In a large consanguineous Pakistani kindred with recurrent infections accompanied by encephalopathy and hepatic dysfunction, Bolze et al. (2010) combined homozygosity mapping with whole-exome sequencing and identified 2 homozygous regions in patients that were heterozygous in unaffected relatives: an 8-Mb interval on chromosome 11 and a 9-Mb interval on chromosome 18. Sequencing identified only 1 nonsynonymous variant within the candidate intervals that had not been previously reported, on chromosome 11.

Molecular Genetics

In 2 sisters and their cousin from a large consanguineous Pakistani pedigree, who had recurrent infections associated with encephalopathy, hepatic dysfunction, and cardiovascular malformations, Bolze et al. (2010) identified homozygosity for a missense mutation in the the FADD gene (602457.0001).

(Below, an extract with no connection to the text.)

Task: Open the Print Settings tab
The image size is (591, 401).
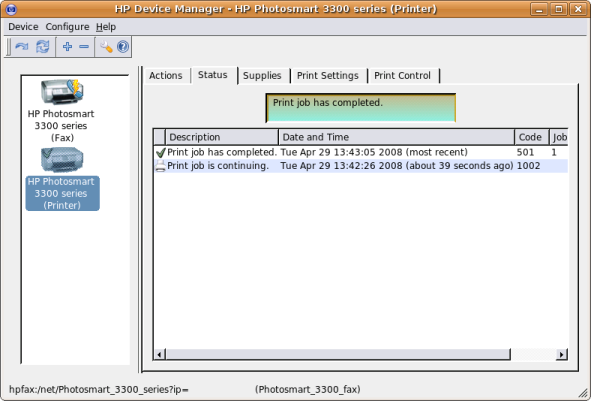Action: tap(328, 75)
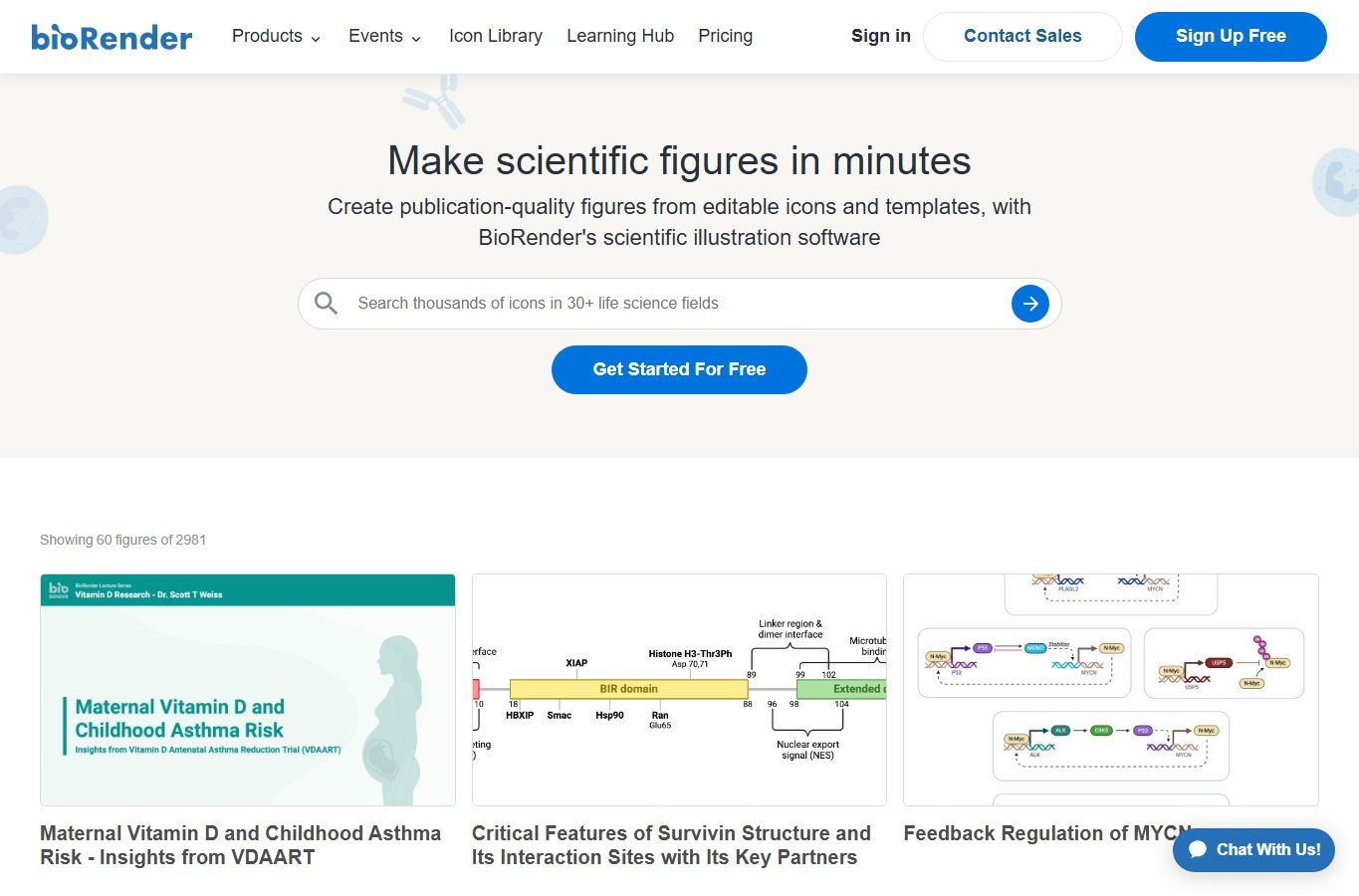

The mutation segregated with disease in the kindred and was not found in 282 Pakistani controls. Based on the patients' laboratory findings as well as in vitro and in vivo studies of FADD deficiency, Bolze et al. (2010) concluded that the observed bacterial infections result partly from functional hyposplenism, and the viral infections from impaired interferon immunity.